Dallas Wiens, 25, burn victim
Dallas Wiens, 25, describes his disfiguring injuries during an interview in Fort Worth, Texas, on Oct. 13, 2010. He has since undergone a full face transplant. AP

(CBS/AP) BOSTON - Dallas Wiens, a Texas construction worker horribly disfigured in a power plant accident two years ago, can finally face his future.

After 15 hours of surgery at Brigham and Women's Hospital in Boston, Wiens received the nation's full face transplant. The surgery happened last week, but the team of 30 doctors led by plastic surgeon Dr. Bohdan Pomahac are only beginning to talk about it today.

Wiens is currently listed in good condition.

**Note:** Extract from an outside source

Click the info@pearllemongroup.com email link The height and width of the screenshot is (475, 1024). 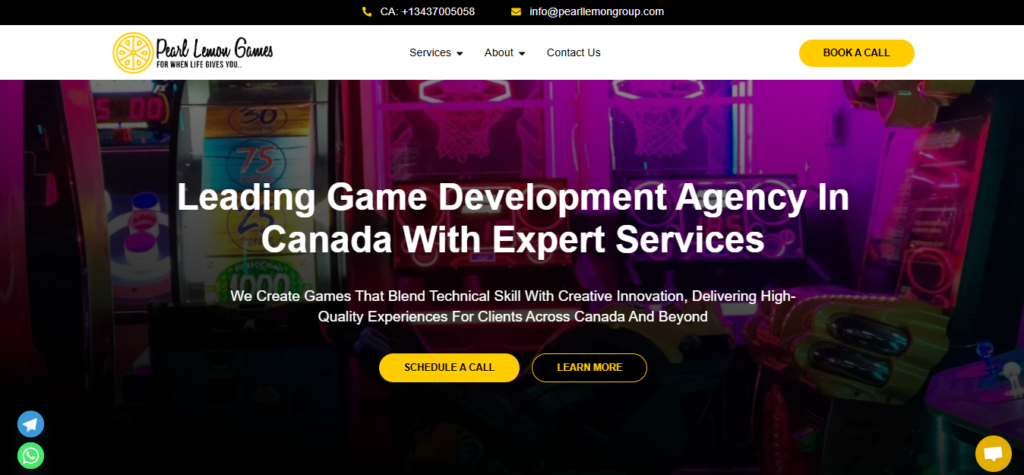[597, 12]
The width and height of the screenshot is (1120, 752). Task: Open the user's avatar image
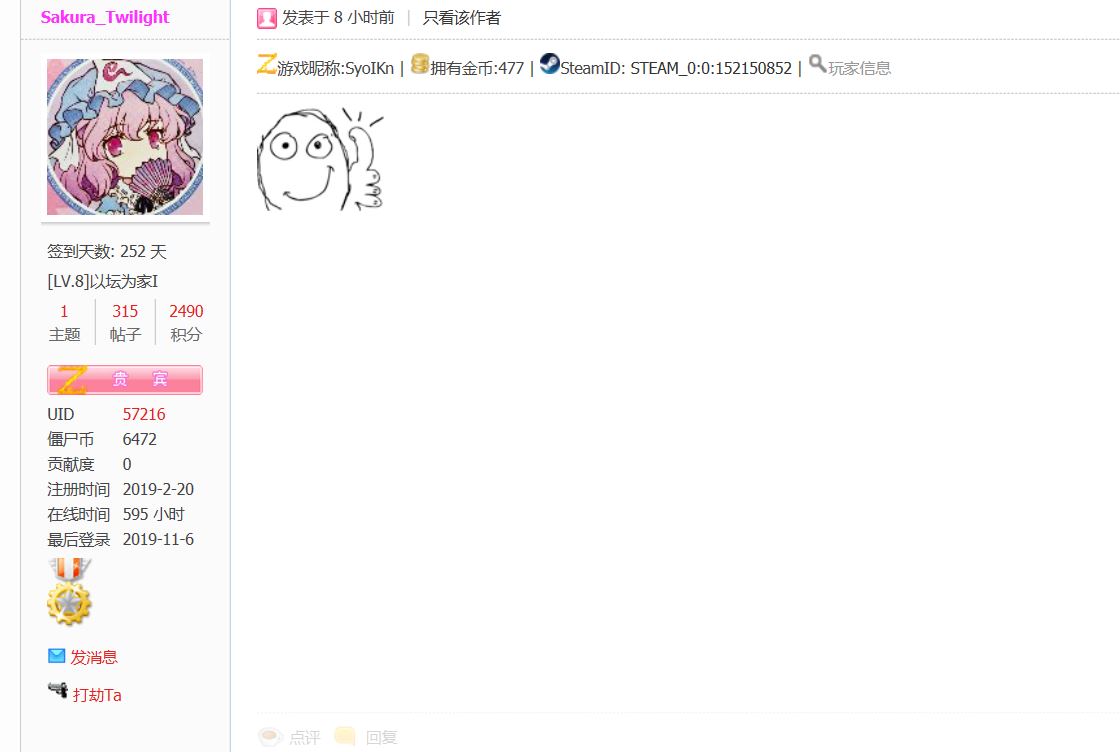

The 25-year-old suffered an electrical accident in November 2008 that left him blind and without lips, a nose or eyebrows. In Boston, doctors transplanted an entire new face, including a nose, lips, skin and muscles and nerves that animate the skin and give sensation. The donor's identity was not disclosed.

In an Associated Press story and a YouTube video last fall, Wiens spoke poignantly about why he wanted a transplant and how he wanted to smile again and feel kisses from his 3-year-old daughter. Face transplants give horribly disfigured people hope of a new option "rather than looking in the mirror and hating what they see," he said.

This was the second face transplant the Boston hospital has performed; the previous one was in April 2009 -- the partial replacement of the face of a man who suffered traumatic facial injuries from a freak accident.

The world's first face transplant, also a partial, was done in France in 2005 on a woman mauled by her dog. Doctors in Spain performed the first full face transplant last March for a farmer who was unable to breathe or eat on his own after accidentally shooting himself in the face.